● **Extrait à lire**

* * * *

La seule façon pour que la prise du pouvoir "prématurée" du prolétariat en 1917, pour ses expériences et ses erreurs (et donc celles du bolchévisme), constitue un "facteur important de la victoire finale", c'est que le prolétariat d'aujourd'hui et surtout les révolutionnaires critiquent impitoyablement ces expériences et ces erreurs. C'est ce que fit parmi les premiers, et avant les futurs conseillistes, Rosa Luxemburg dans la brochure "La révolution russe". Mais cela suppose qu'on adopte la même attitude que la sienne contre tous les détracteurs intéressés de la révolution d'Octobre et des bolcheviks :

  • "...et jamais nous ne devrions oublier quand on viendra nous servir des calomnies contre les bolcheviks russes de répondre en demandant : où avez-vous appris l'ABC de votre actuelle révolution. C'est des Russes que vous avez appris les conseils d'ouvriers et de soldats." ("Discours sur le Programme du KPD", Rosa Luxemburg).
  • "Ce qu'un parti peut, à une heure historique, fournir de courage, de force d'action, de coup d'oeil révolutionnaire et de logique, les Lénine, Trotsky et leurs camarades l'on donné largement. Tout l'honneur révolutionnaire et la capacité d'action qui a manqué à la démocratie socialiste en Occident s'est trouvé chez les bolcheviks. Leur insurrection d'Octobre n'a pas seulement sauvé effectivement la révolution russe, elle a sauvé aussi l'honneur du socialisme international."
    "Il leur reste le mérite impérissable dans l'histoire d'avoir pris la tête du prolétariat international en conquérant le pouvoir politique et en posant dans la pratique le problème de la réalisation du socialisme ainsi que d'avoir puissamment avancé le conflit entre capital et travail dans le monde. En Russie, le problème ne pouvait être que posé, il ne pouvait être résolu en Russie. Et c'est en ce sens que l'avenir appartient partout au "bolchévisme", (La révolution russe, Rosa Luxemburg).

* * * *

● **Demande 1**
Recopiez fidèlement les lignes des enregistrements, depuis celle qui contient « Task: Select the /dev/mmcblk0p2 row » jusqu'à la dernière ligne des enregistrements incluse, en omettant les images.
L'extrait et les enregistrements ne proviennent pas de la même source.

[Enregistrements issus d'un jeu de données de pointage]

* * * *

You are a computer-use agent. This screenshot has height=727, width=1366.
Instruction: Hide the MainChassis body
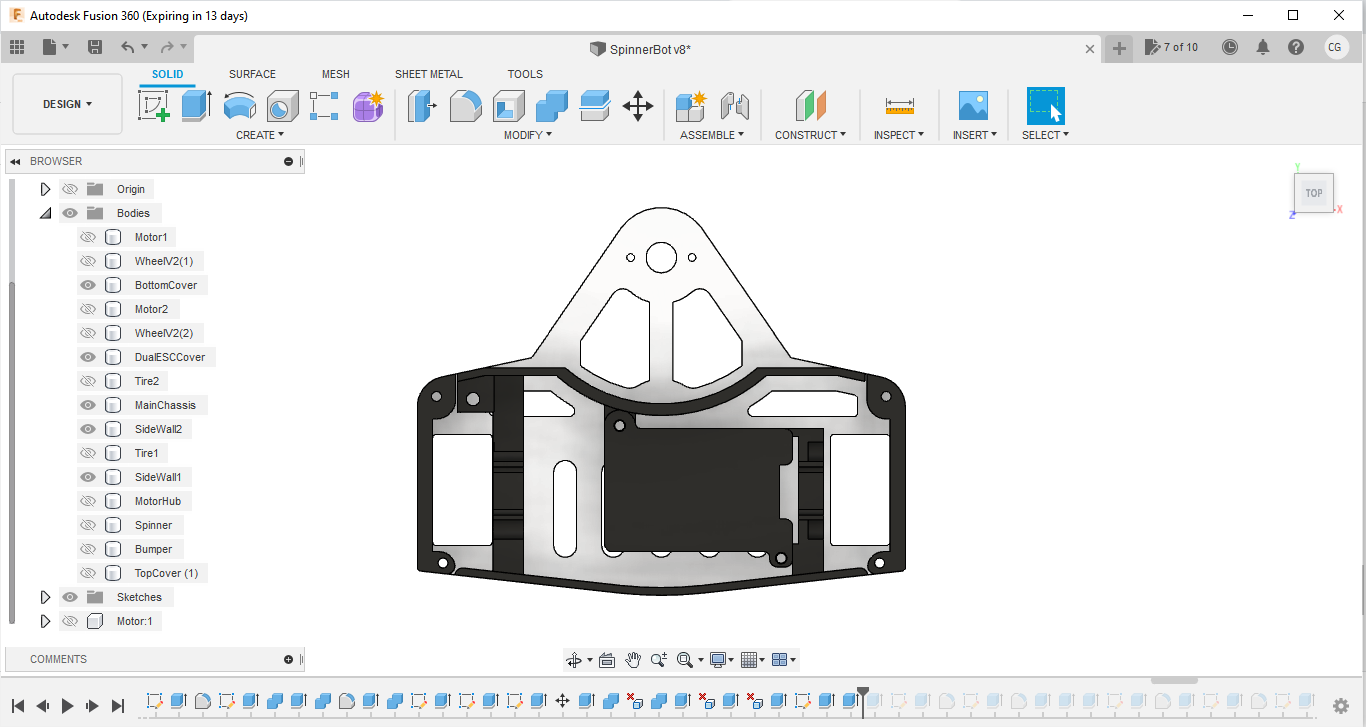pos(88,404)
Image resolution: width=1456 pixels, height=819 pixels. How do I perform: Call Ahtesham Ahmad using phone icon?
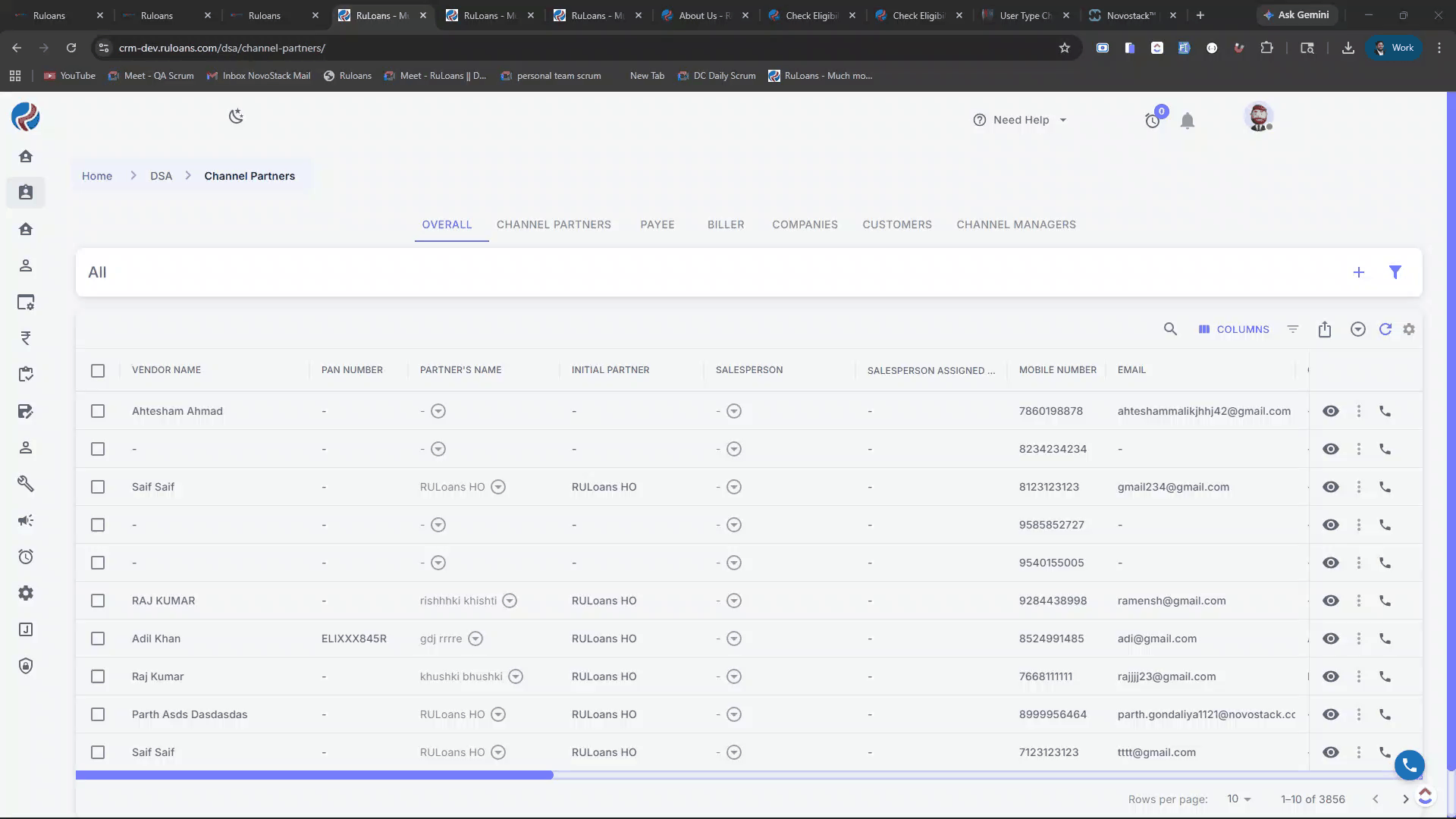1385,411
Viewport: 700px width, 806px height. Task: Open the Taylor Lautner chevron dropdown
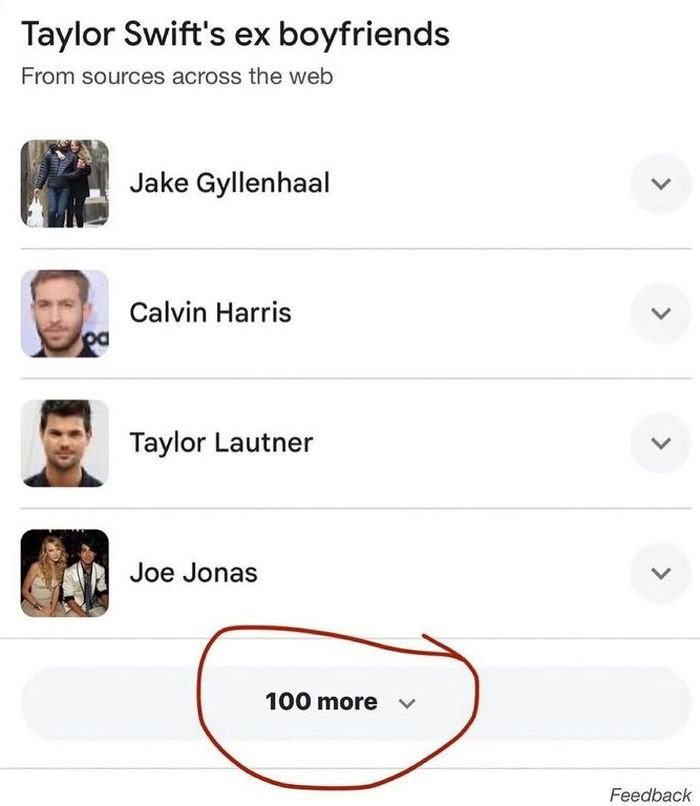[660, 443]
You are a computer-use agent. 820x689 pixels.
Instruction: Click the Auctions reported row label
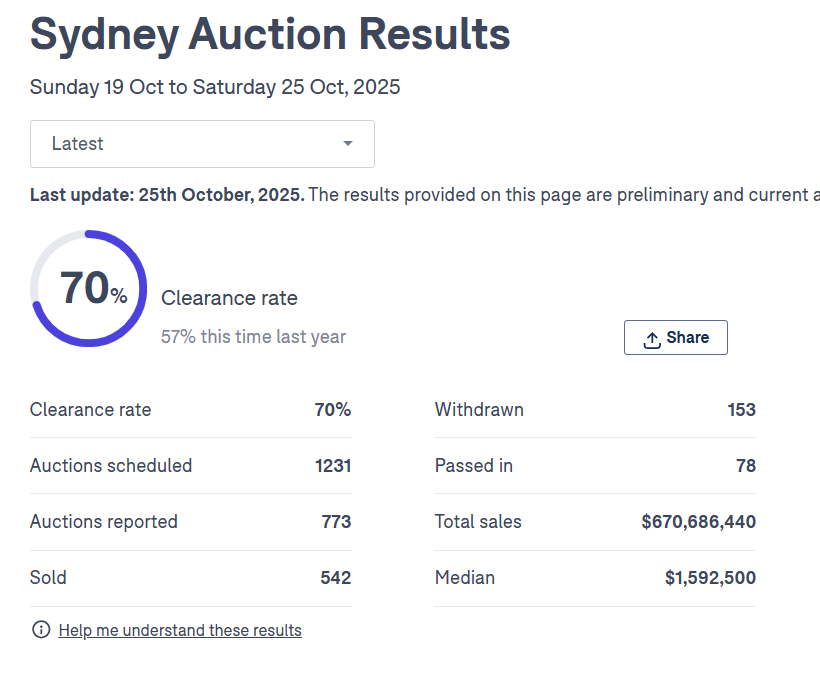click(104, 522)
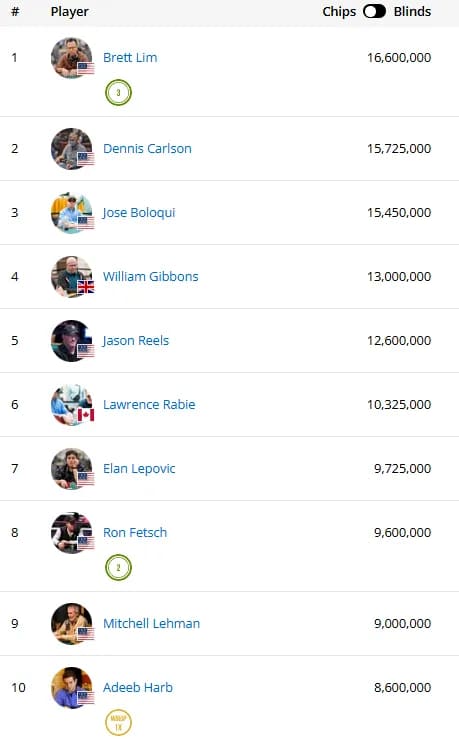Click the rank # column header
Screen dimensions: 459x739
[x=15, y=11]
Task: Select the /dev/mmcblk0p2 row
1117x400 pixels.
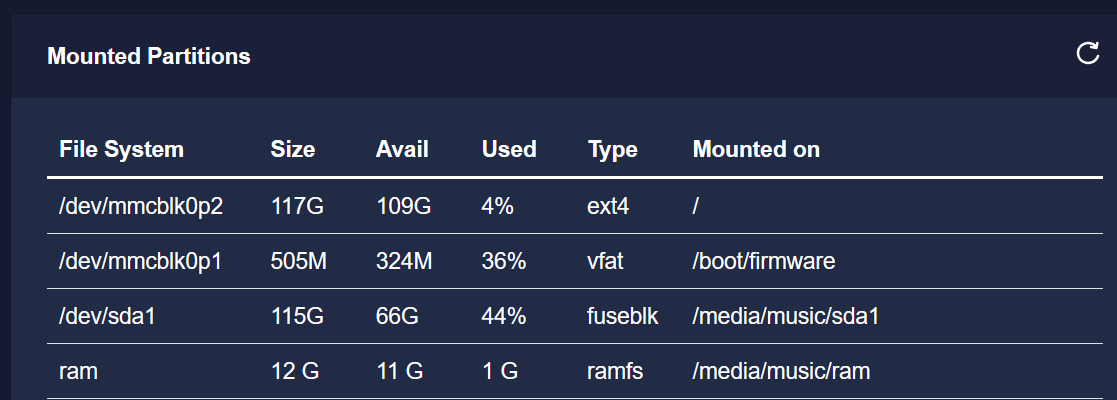Action: [575, 206]
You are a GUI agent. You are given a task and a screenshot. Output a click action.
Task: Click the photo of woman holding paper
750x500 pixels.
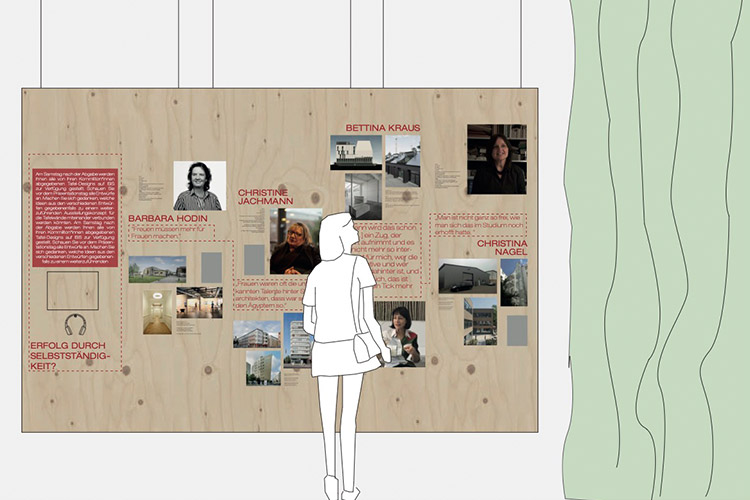coord(399,335)
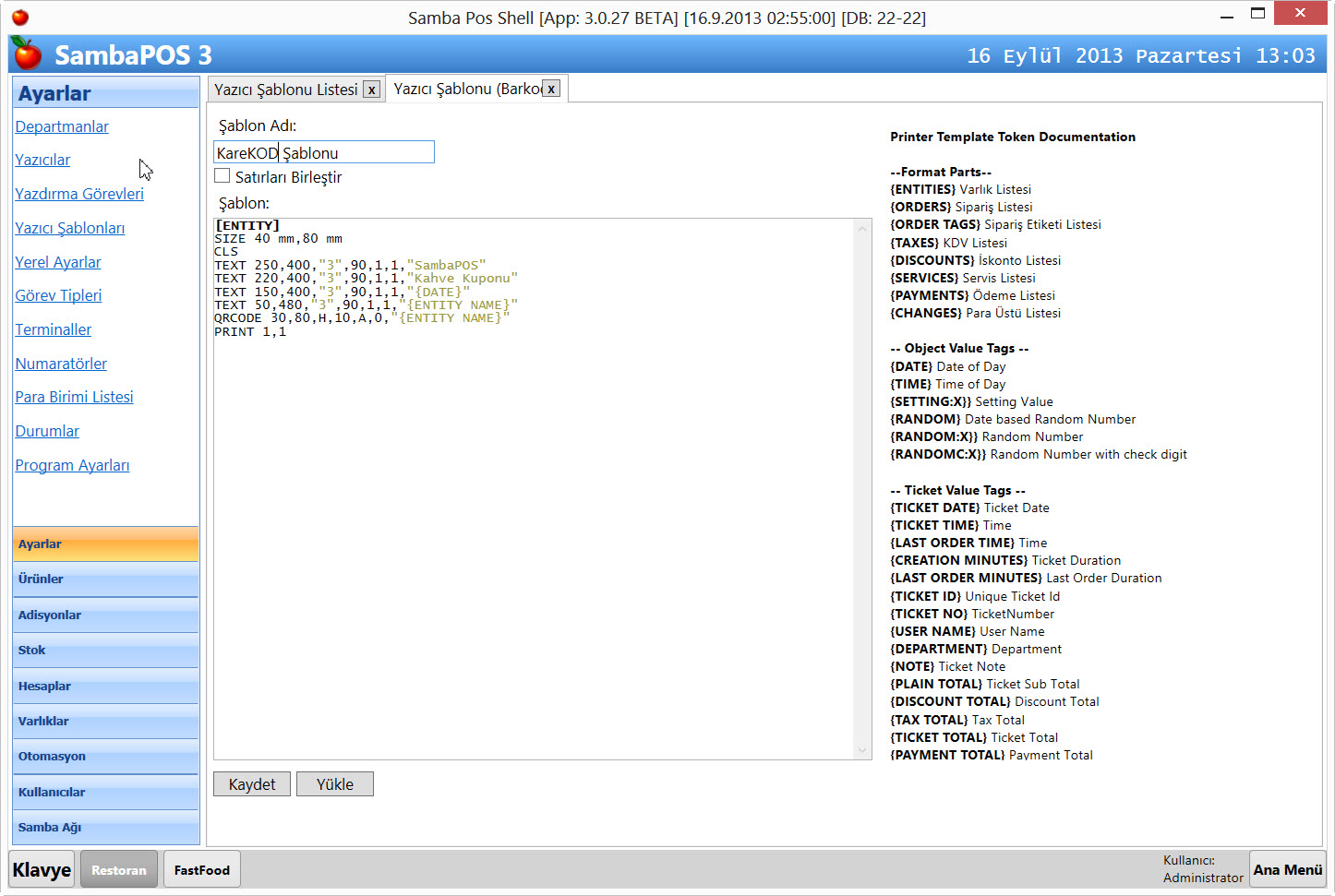This screenshot has height=896, width=1335.
Task: Go to Yazdırma Görevleri
Action: pos(79,194)
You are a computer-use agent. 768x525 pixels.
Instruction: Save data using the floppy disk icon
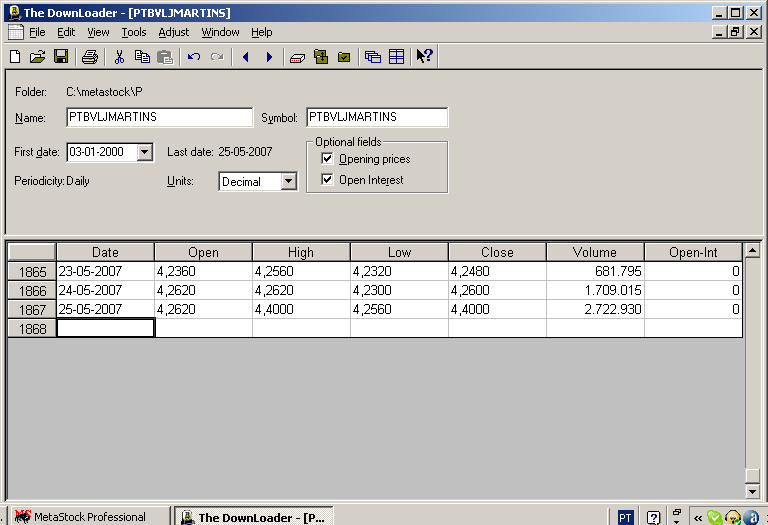[60, 57]
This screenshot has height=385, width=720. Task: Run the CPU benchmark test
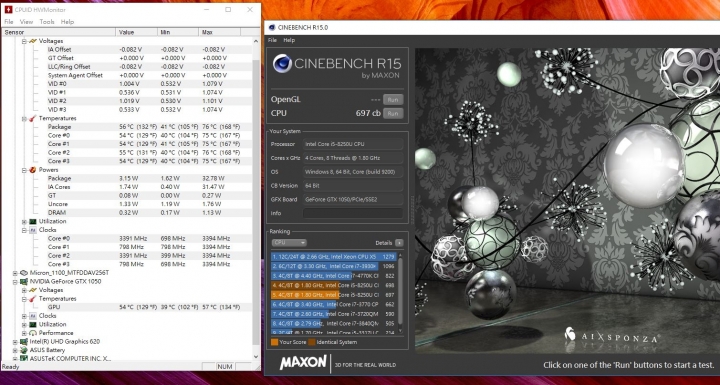coord(393,113)
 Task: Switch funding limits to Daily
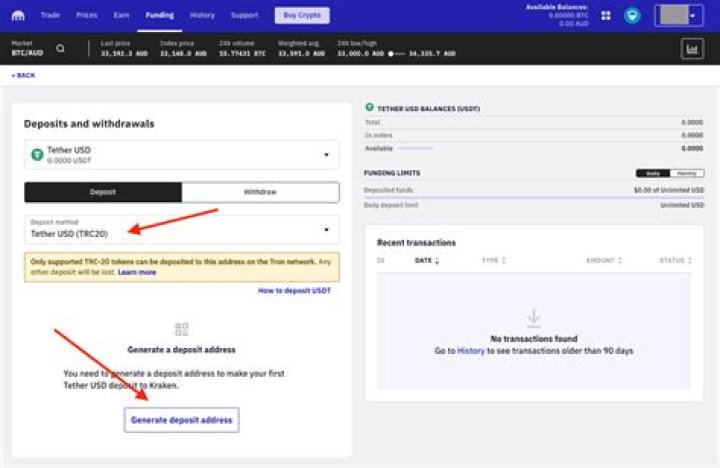coord(653,173)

* * * *

● **Demande 2**
Répondez aux questions suivantes à partir de l'extrait sur la révolution russe :
(a) Quel est le titre de la brochure de Rosa Luxemburg mentionnée au début de l'extrait ?
(b) Selon la citation du « Discours sur le Programme du KPD », de qui a-t-on appris les conseils d'ouvriers et de soldats ?
(c) D'après la dernière citation, dans quel pays le problème de la réalisation du socialisme ne pouvait-il être que posé ?

● **Résultat final 1**
Task: Select the /dev/mmcblk0p2 row
1117x400 pixels.
Action: [575, 206]
You are a GUI agent. You are given a task and a screenshot. Output a click action.
Task: Click the photo of woman holding paper
750x500 pixels.
coord(399,335)
This screenshot has height=896, width=1335.
Task: Go to Yazdırma Görevleri
Action: pos(79,194)
You are a computer-use agent. 768x525 pixels.
Instruction: Save data using the floppy disk icon
[60, 57]
This screenshot has height=385, width=720. Task: Run the CPU benchmark test
coord(393,113)
 Task: Switch funding limits to Daily
coord(653,173)

● **Résultat final 2**
(a) « La révolution russe ».
(b) Des Russes.
(c) En Russie.